E’ un processo inconsapevole quello che mi porta spesso a lavorare su opere che poi scopro avere una grande attinenza con temi attuali.

Quando ho iniziato a lavorare a questo Sileno in argilla formato gigante, ero animato da un grande desiderio di realizzare un’opera grande, la prima per me di queste dimensioni in un unico pezzo. La vivevo come una sfida personale e non mi preoccupavo minimamente di cosa potesse esprimere.

Poi ho avuto i primi riscontri da parte delle persone che la vedevano…
C’era chi mi diceva che questi “spiriti degli alberi” li avrebbe visti su un cucuzzolo di montagna, in un parco, immersi nella natura.
C’era chi ci vedeva un’espressione delle forze della natura; qualcuno ci ha cantato dentro (il Sileno è associato ai satiri, abili suonatori di flauto). Intuizioni, pensieri e sensazioni che richiamano inconsciamente a ciò che realmente erano i Sileni, cioè gli spiriti di quegli alberi, che oggi per noi sono “solo alberi” e niente di più. Quegli esseri dalla saggezza infinita che potrebbero raccontarci la storia del mondo se solo avessero una voce o… se solo noi riuscissimo a guardare oltre le cose e non fermarci all’aspetto esteriore.

Mi piace pensare a questo Sileno, ma anche alle mie prossime sculture in terracotta come a figure che potrebbero popolare parchi, giardini, boschi. Sarebbero sculture integrate con la natura e ne rappresenterebbero l’anima, sarebbero sculture mutevoli.
<<Mutevoli?>> Direte voi… proprio così!

L’arte è sempre stata concepita come qualcosa che doveva durare nel tempo, sfidare i secoli e rimanere immutabile.
Nietzsche direbbe che questa potrebbe essere l’espressione di un Ego che non vuole tramontare.
Einstein direbbe che non c’è da temere la morte (neanche quella delle cose) perché non è la fine ma solo una trasformazione.

Per quanto mi riguarda, un opera di terracotta nella natura è mutevole perché cambia colore quando piove, l’acqua al suo interno la farà suonare dolcemente, il vento invece le darà un vocione quando le soffierà dentro. Il sole la asciugherà ma quando sarà asciutta non sarà più la stessa perché la sabbia trasportata dalla pioggia la colorerà rendendola diversa ad ogni pioggia.
Un giorno su di essa crescerà il muschio e gli uccellini troveranno riparo nelle sue cavità. Sarà una scultura che cambierà con le stagioni, proprio come noi.

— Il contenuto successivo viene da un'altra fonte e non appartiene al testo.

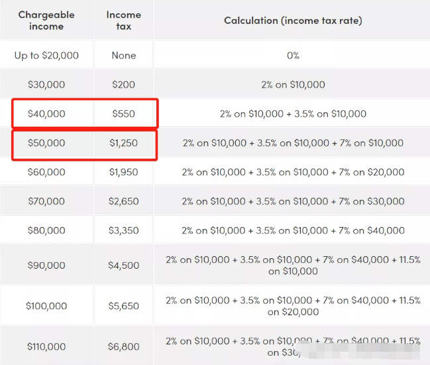Click the $3,350 income tax value
The image size is (430, 365).
point(123,230)
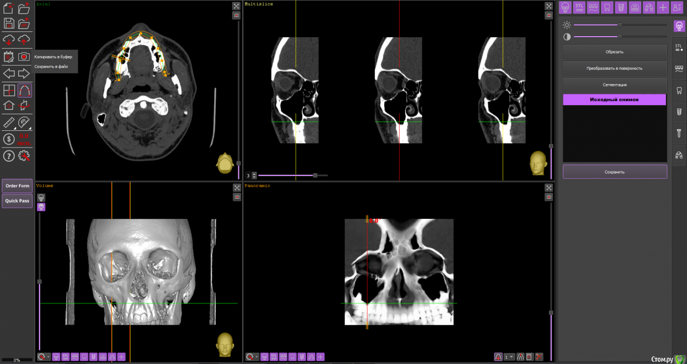
Task: Click the undo left arrow icon
Action: (9, 73)
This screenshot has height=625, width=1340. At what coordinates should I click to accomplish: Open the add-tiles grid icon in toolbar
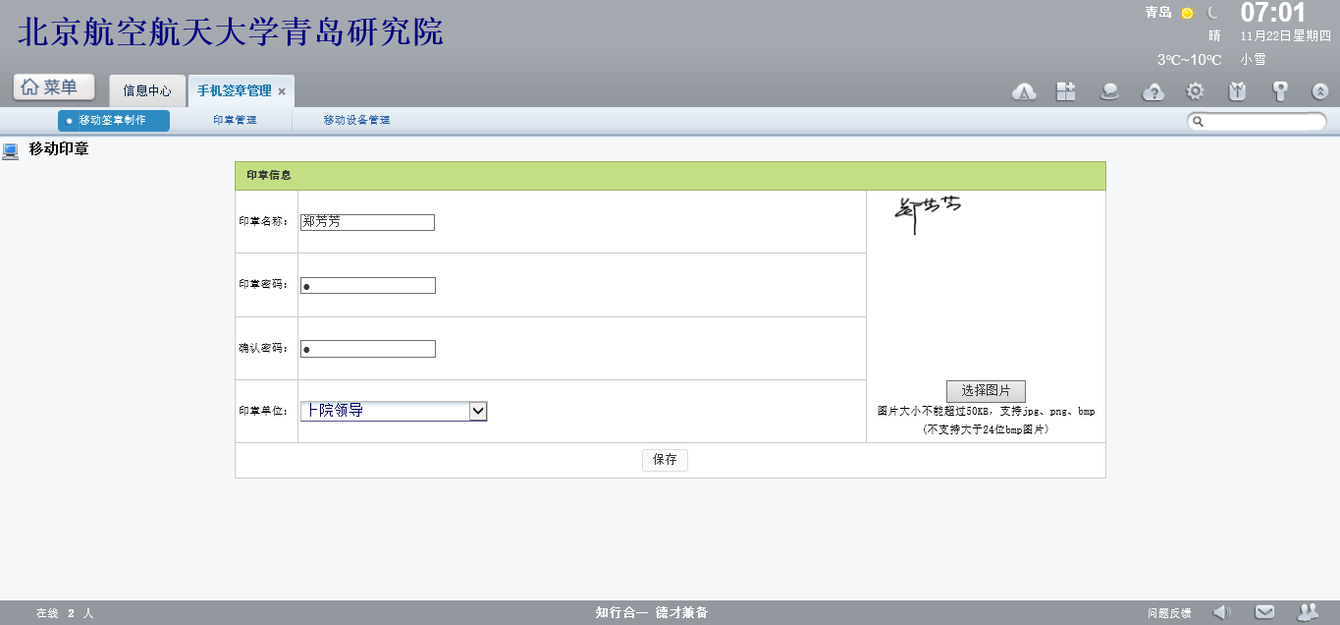pos(1066,91)
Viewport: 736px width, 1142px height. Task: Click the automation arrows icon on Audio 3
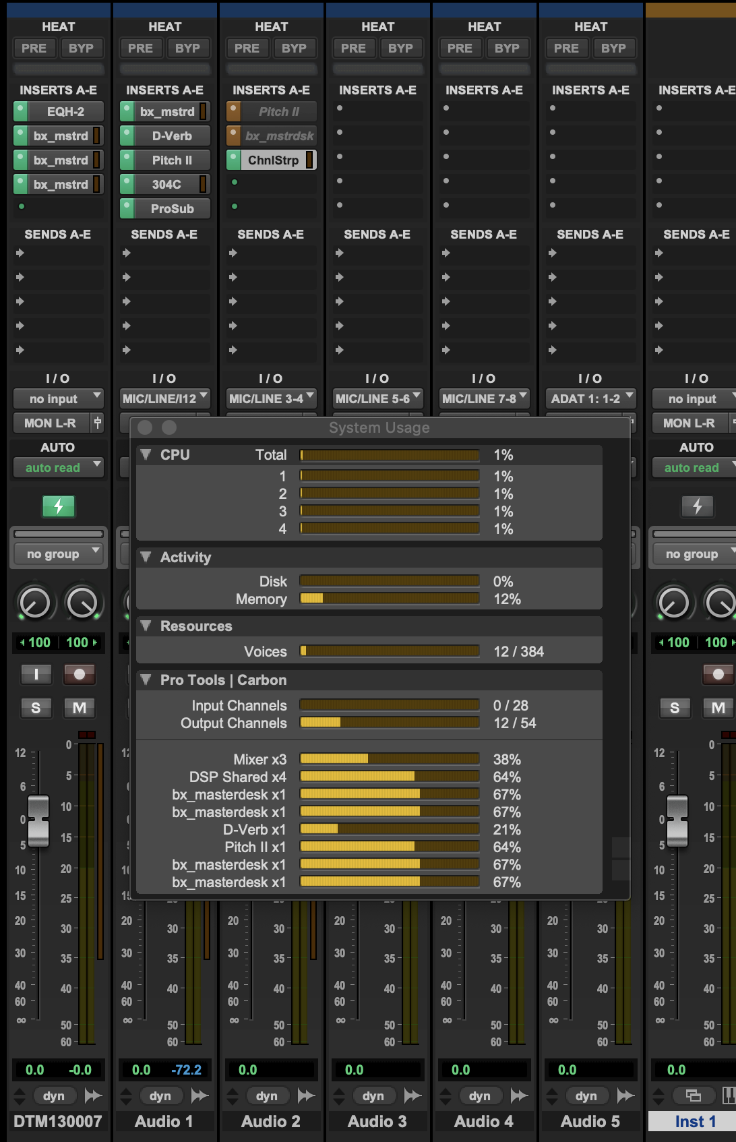(x=413, y=1096)
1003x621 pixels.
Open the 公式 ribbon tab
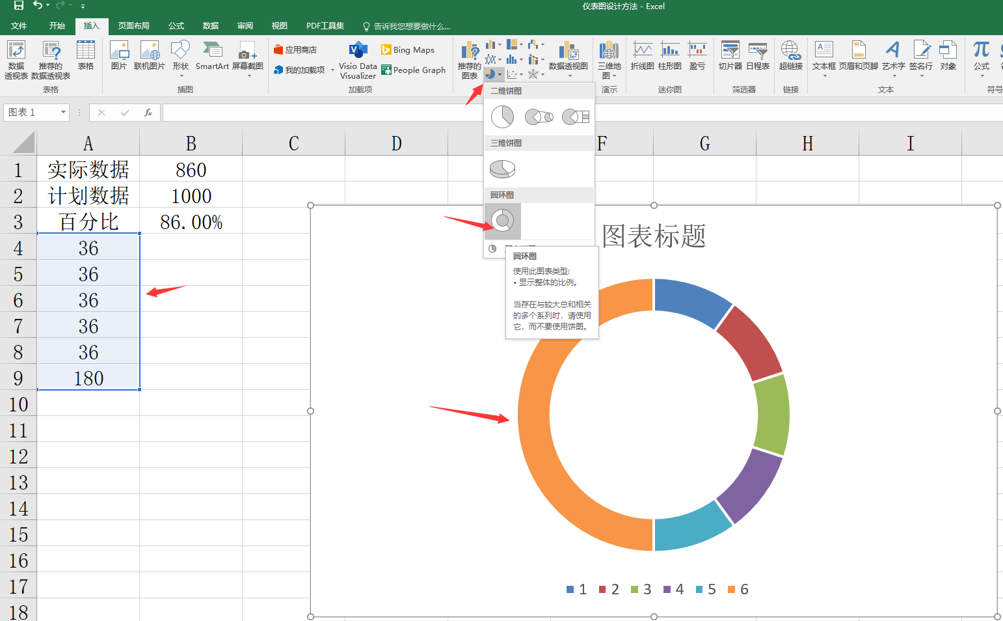pyautogui.click(x=176, y=26)
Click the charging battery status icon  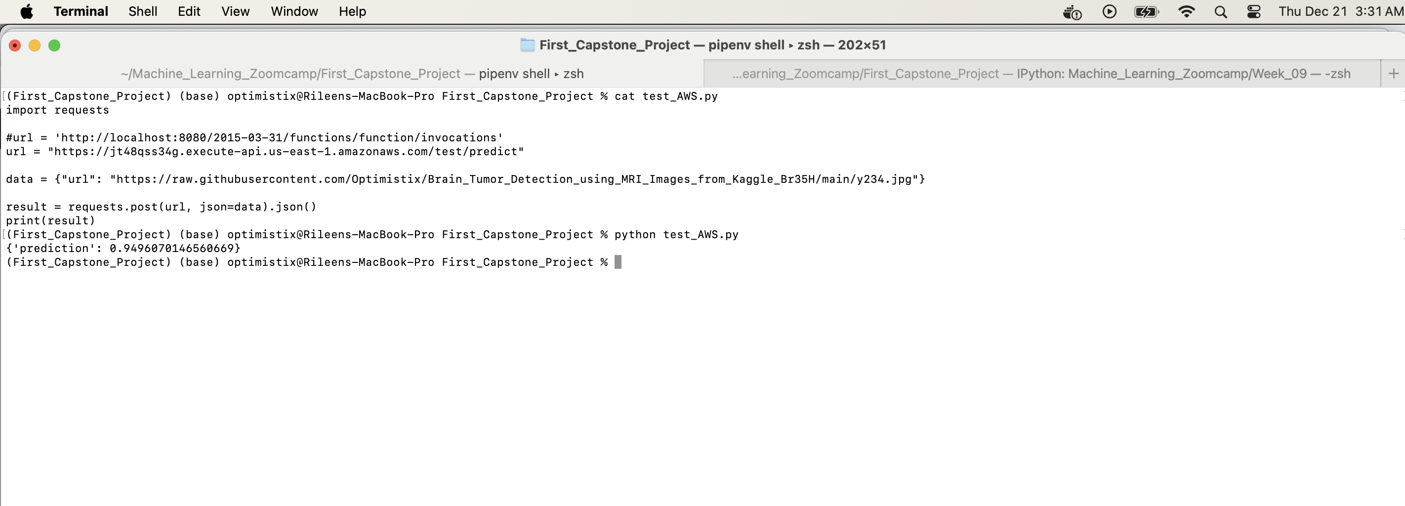pyautogui.click(x=1146, y=11)
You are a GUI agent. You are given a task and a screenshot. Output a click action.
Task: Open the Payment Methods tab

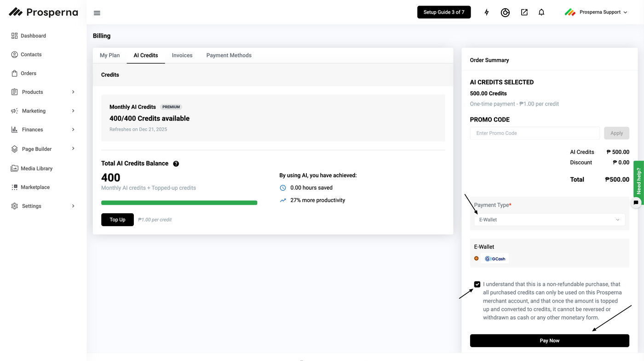pyautogui.click(x=229, y=55)
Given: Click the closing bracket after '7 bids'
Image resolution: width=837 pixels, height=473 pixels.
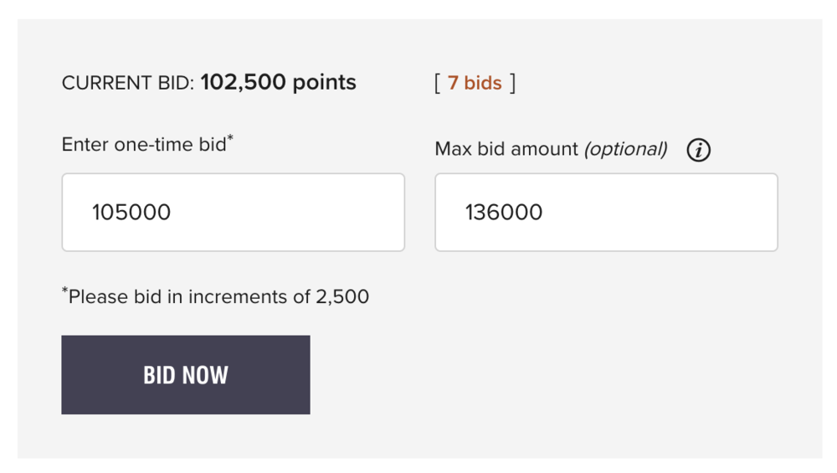Looking at the screenshot, I should point(512,83).
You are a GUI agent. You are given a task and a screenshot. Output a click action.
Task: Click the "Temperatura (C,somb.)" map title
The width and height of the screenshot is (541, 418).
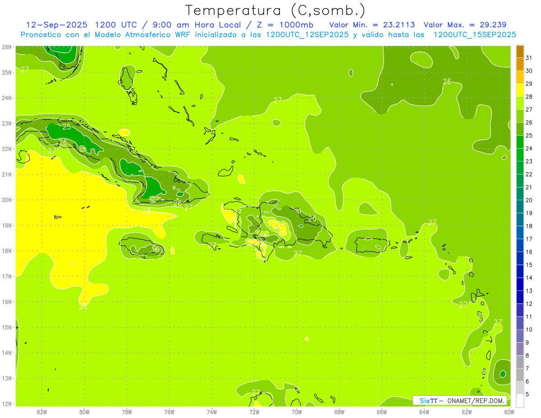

Per concludere vi riporto un testo di Daniela Thomas che ha scritto riguardo a questa opera.

Quando ho visto i Sileni di Alberto, in occasione della sua mostra da Neu [Noi], li ho subito immaginati grandi, grandissimi. Ho pensato che questi antichi spiriti degli alberi, che non sentiamo né vediamo più, continuano ad esistere lo stesso, e che è nostro compito restituire loro la voce. Come fare? Le maschere dei Sileni, con gli occhi e la bocca vuoti, mi hanno ricordato quelle degli attori greci, “pròsopa”, cioè “volti”, e “personae” in latino proprio perché servivano, con la loro rigidità ad amplificare la voce dell’attore, che “per-sonava”, cioè risuonava attraverso la maschera. Che “personae” siamo oggi? Che cosa facciamo risuonare attraverso le nostre individualità?
Sarebbe bello che potessimo lasciarci attraversare da quello che ci arriva dal cuore, perché il cuore di ognuno è lo stesso di quello della terra. Se, come ci insegnano i maestri Zen, allineassimo mente e cuore, le nostre parole sarebbero “autentiche”, perché esprimerebbero la Verità: e la Verità è che noi siamo nati per essere felici, gli uni accanto agli altri, e che il nostro essere nel mondo non può essere separato dal Cielo, dalla Terra, dal Mare e da tutti gli esseri viventi. La stessa parola “Natura” è un participio futuro (dal latino nasci, trad. nascere N.d.R.), e indica quindi l’insieme di tutti gli esseri che nasceranno; lasciamo allorache nascano! Ascoltiamo le voci di quelli che sono venuti prima, le voci delle radici, delle foglie, delle gemme, e non impediamo loro di diventare semi!
Ognuno può attivarsi facilmente, basta essere quello che si è e fare quello che si sa e si può fare; ma se intrecciamo le nostre competenze e ci sosteniamo a vicenda, allora la nostra voce diventerà un coro. Per questo pensiamo di aiutare Alberto – che nel suo nome ha proprio tutte le lettere della parola “Albero”, ma va oltre – a realizzare in grande questi suoi Sileni, perché possiamo “personarli” e “impersonarli”, collocandoli in ampi spazi aperti – teatri, piazze, colline, boschi – e lasciando che siano loro a parlare, a suonare e risuonare, proprio come fanno gli alberi mossi dal vento.